Can you put a price on perfect vision? One lasik center puts a very low price on
their surgeries, and as the saying goes, you get what you pay for. Our hidden
camera investigation exposes what some call a “money over medicine” philosophy
that's leaving patients and former employees seeing red.
"She basically talked me into it, because it sounded good. Don't have to wear
glasses to read or drive," says Gail Kennedy, consumer.
Gail Kennedy looked to the Lasik and Laser Vision Institute as freedom from her
prison of poor sight. Gail had known people who had successful surgeries there.
The problem is, she did not.
"It's been 11 months since my surgery and my eyes have hurt me every day, every
night," says Gail.
Gail says she still needs reading glasses and can't really see any better.
"It’s almost like the nerve endings have been damaged and they're severely dry."
Dr. Jon Siems was the staff surgeon at LVI in Las Vegas for almost two years. He
and at least five other staff members recently left because of what they call
the money over medicine mentality.
"Salespeople had to meet certain quotas to maintain their jobs or else they'd
get released. Optometrists had to see a certain number of patients every day,
physicians were supposed to perform a certain number of surgeries a day," says
Dr. Siems.
Internal records obtained by the News 3 investigators show LVI staff can get
commissions depending on how many patients they sign up each week. LVI
optometrist Dr. Lesa Davis acknowledges the pressure.

* [CHECK YOUR UNDERSTANDING]:
[A] From the lasik report, reproduce the passage that begins at the words "Gail Kennedy looked" and stops after the words "see any better.".
[B] According to the lasik report, how long was Dr. Jon Siems the staff surgeon at LVI in Las Vegas?

* [DATA]:
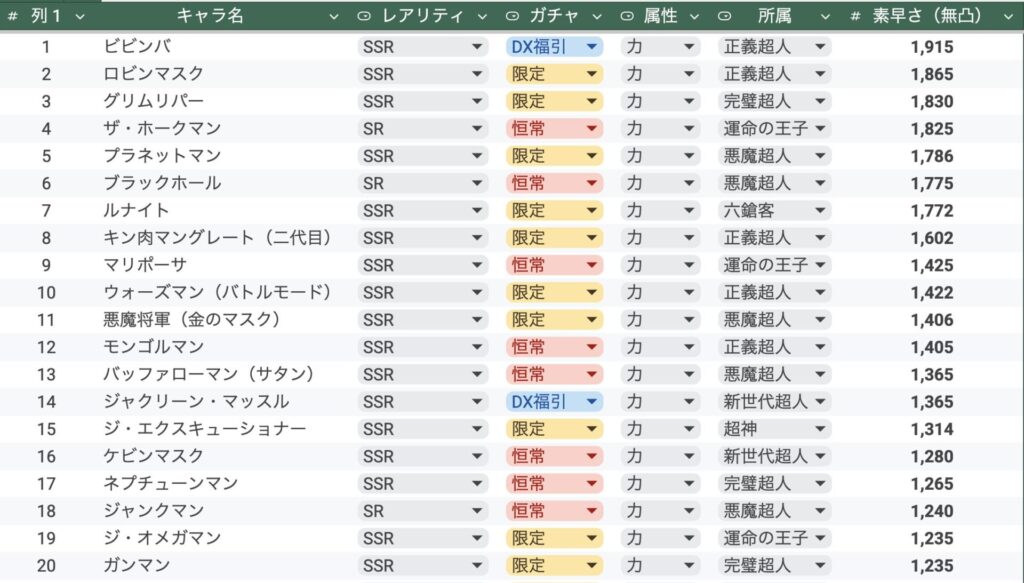Screen dimensions: 1024x583
Task: Open the 超神 affiliation dropdown
Action: point(820,429)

* [ANSWERS FOR EACH ITEM]:
[A]
Gail Kennedy looked to the Lasik and Laser Vision Institute as freedom from her
prison of poor sight. Gail had known people who had successful surgeries there.
The problem is, she did not.
"It's been 11 months since my surgery and my eyes have hurt me every day, every
night," says Gail.
Gail says she still needs reading glasses and can't really see any better.

[B] Almost two years.